It is hoped that warning signs are heeded and that steps are taken early to deescalate a situation. However this is not always possible and at times danger is imminent and needs to be dealt with immediately. In the book The Gift of Fear the following are presented as possible warning signs of violence: inflexibility; adverse reactions to criticism; blaming others for the results of one’s own actions; paranoia; use of threats; intimidation; manipulation; escalation; unrealistic expectations; sullen, angry, or depressed affect; history of filing grievances; history of assault or behavioral offenses; and hopelessness.

It is very important that individual instructors decide for themselves the point at which disruptiveness crosses over into the category of danger. No faculty or staff member should have to put up with bullying or intimidation or worse.
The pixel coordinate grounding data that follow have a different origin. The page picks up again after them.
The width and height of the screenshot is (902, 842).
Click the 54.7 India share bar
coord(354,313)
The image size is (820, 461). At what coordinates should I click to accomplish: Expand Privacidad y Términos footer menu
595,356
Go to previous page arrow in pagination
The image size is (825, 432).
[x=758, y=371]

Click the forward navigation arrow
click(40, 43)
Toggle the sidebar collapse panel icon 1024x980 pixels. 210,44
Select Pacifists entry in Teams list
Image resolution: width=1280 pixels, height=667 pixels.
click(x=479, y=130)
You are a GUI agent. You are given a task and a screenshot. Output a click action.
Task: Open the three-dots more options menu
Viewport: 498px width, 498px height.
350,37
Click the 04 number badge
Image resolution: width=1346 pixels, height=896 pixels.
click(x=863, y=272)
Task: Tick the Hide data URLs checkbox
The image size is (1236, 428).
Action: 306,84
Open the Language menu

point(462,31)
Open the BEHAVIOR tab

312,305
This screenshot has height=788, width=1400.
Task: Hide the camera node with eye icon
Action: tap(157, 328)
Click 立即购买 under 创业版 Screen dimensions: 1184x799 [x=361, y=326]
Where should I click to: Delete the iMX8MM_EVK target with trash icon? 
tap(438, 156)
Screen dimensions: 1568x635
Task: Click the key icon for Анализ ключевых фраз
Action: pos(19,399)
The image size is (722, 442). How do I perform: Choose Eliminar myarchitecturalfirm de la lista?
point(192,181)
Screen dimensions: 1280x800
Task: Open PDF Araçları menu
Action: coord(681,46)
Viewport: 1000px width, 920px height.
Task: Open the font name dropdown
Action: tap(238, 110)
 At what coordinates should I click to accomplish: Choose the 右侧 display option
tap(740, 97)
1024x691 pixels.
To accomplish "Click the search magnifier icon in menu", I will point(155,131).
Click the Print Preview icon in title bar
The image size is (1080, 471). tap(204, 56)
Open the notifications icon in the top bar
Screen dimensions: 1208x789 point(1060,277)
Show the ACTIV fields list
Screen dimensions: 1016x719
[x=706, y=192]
It is also recognized that different faculty and staff, due to their own histories, will have very different thresholds for perceiving danger. For this reason the following definition of a dangerous situation is offered:

A dangerous situation can be defined as one in which a student (or anyone) poses a serious threat to themselves, to you, or to someone else. This may include verbal threats of bodily harm, physical intimidation or assault, sexual assault, and threats of suicide or homicide.

If a student is highly agitated, remember that you should not meet with that person in isolation, or at all if you feel unsafe. As a general rule, as the level of perceived threat increases, it is important to inform your supervisors and enlist their assistance. Usually department chairs have a role in listening to all sides of a situation and determining what other agents of the university should be involved to restore order. At that time contacting a CARE team member (see below) is recommended. Doing so can add to a feeling of safety and also afford the consultation that may help you assess a situation properly. It is well known that under stress our ability to assess situations and make good decisions suffers. Asking for help also enables you to share responsibility for the outcome.

The following options are available if it is believed that a student (or anyone) poses a threat to themselves, to you or to someone else: Immediately call Campus Safety Services 1-1234, to restore order in the event of an imminent threat or physical violence. If mental health issues seem to be present, in addition to the involvement of police, Tuttleman Counseling Services 1-7276 staff may have a role. If students are not an imminent threat and are amenable to going to Tuttleman Counseling Services for an evaluation, mental health staff will assess the students’ needs and make recommendations about the next steps to take, as in cases where hospitalization may be indicated.

After the emergency has been dealt with it is important for all parties to document the event in writing.